[Data excerpts]

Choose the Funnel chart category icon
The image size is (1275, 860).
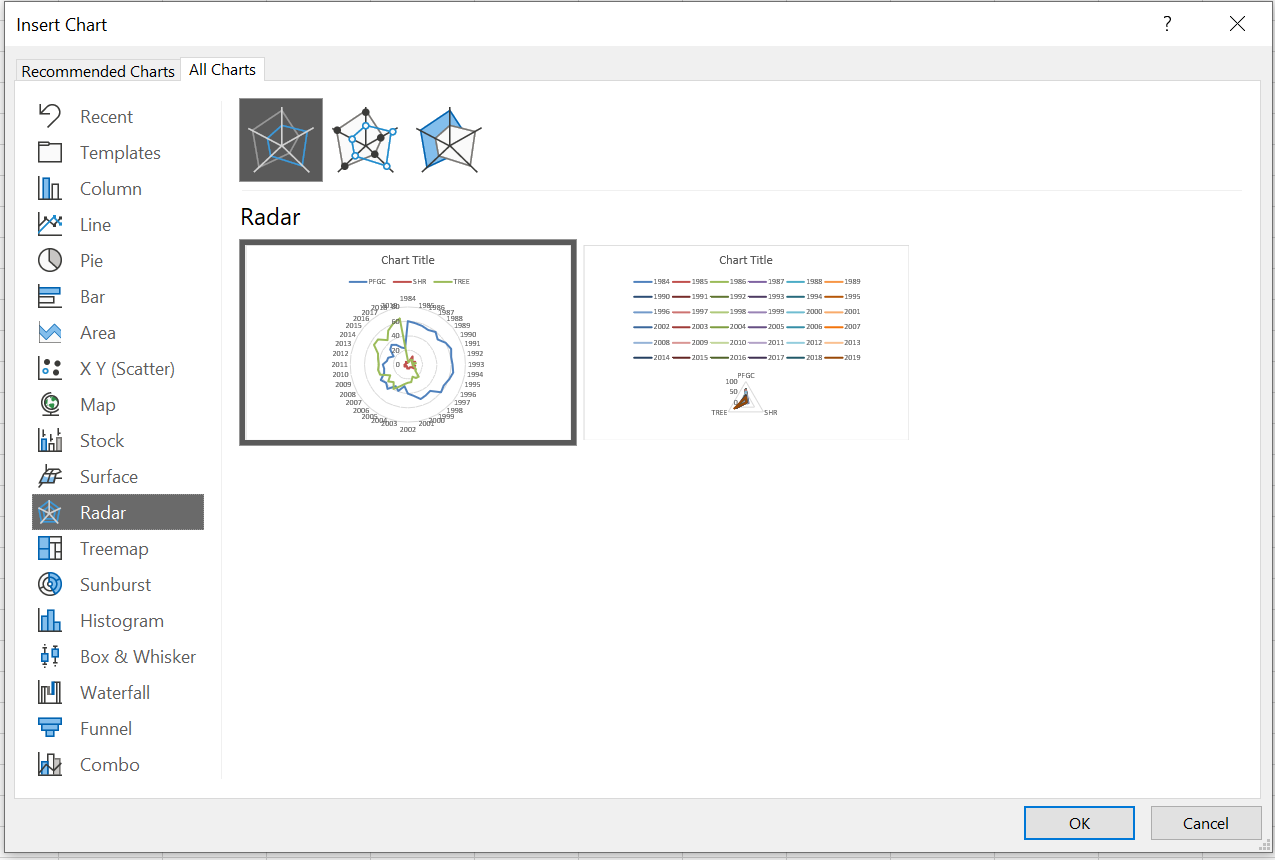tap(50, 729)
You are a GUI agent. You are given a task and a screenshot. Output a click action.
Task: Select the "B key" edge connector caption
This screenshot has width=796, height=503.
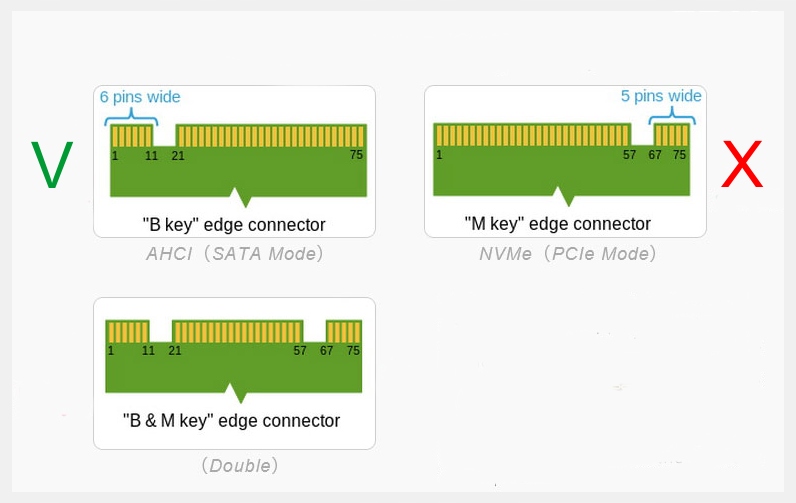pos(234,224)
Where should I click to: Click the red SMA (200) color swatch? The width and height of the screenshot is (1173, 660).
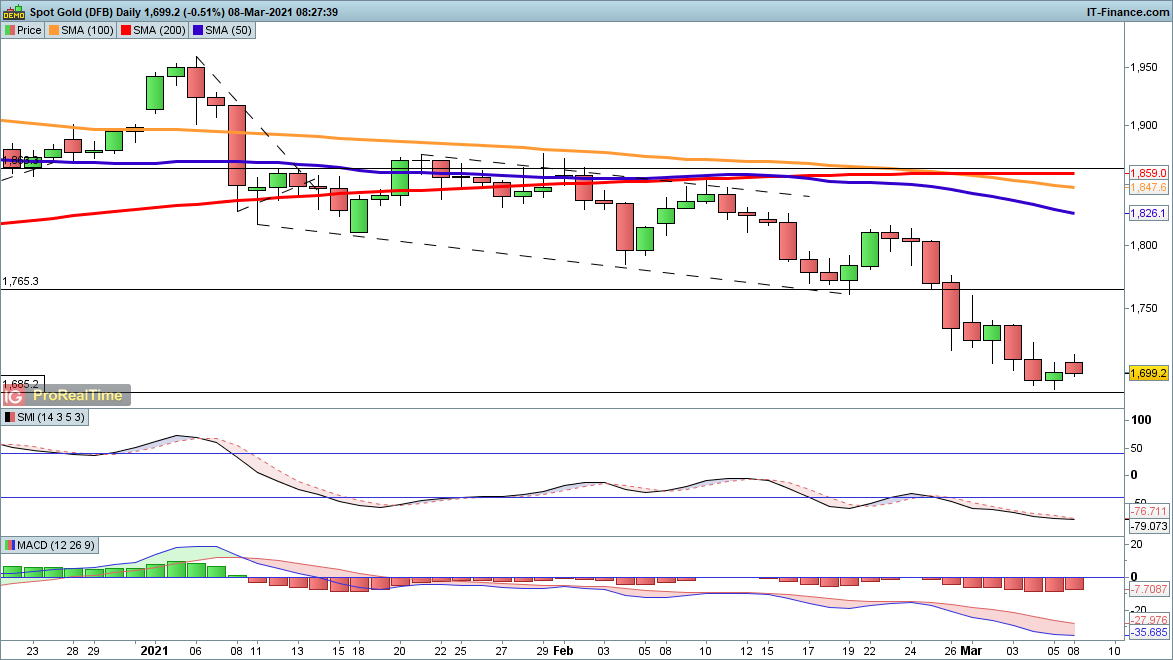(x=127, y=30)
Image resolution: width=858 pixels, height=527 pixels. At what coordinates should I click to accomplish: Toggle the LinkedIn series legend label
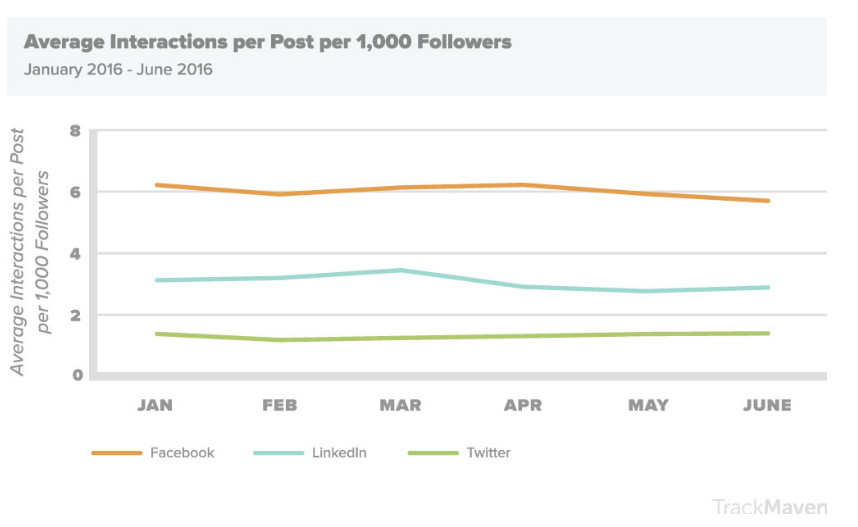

[/Data excerpts]

Directions — Reproduce every record above word for word. Leave the pictures out.

Written solution —
Choose the Funnel chart category icon
The image size is (1275, 860).
tap(50, 729)
You are a GUI agent. You are given a task and a screenshot. Output a click action.
Task: Select the "B key" edge connector caption
This screenshot has width=796, height=503.
pos(234,224)
Where should I click to: Click the red SMA (200) color swatch? The width and height of the screenshot is (1173, 660).
(x=127, y=30)
Image resolution: width=858 pixels, height=527 pixels. At what coordinates should I click to accomplish: Toggle the LinkedIn series legend label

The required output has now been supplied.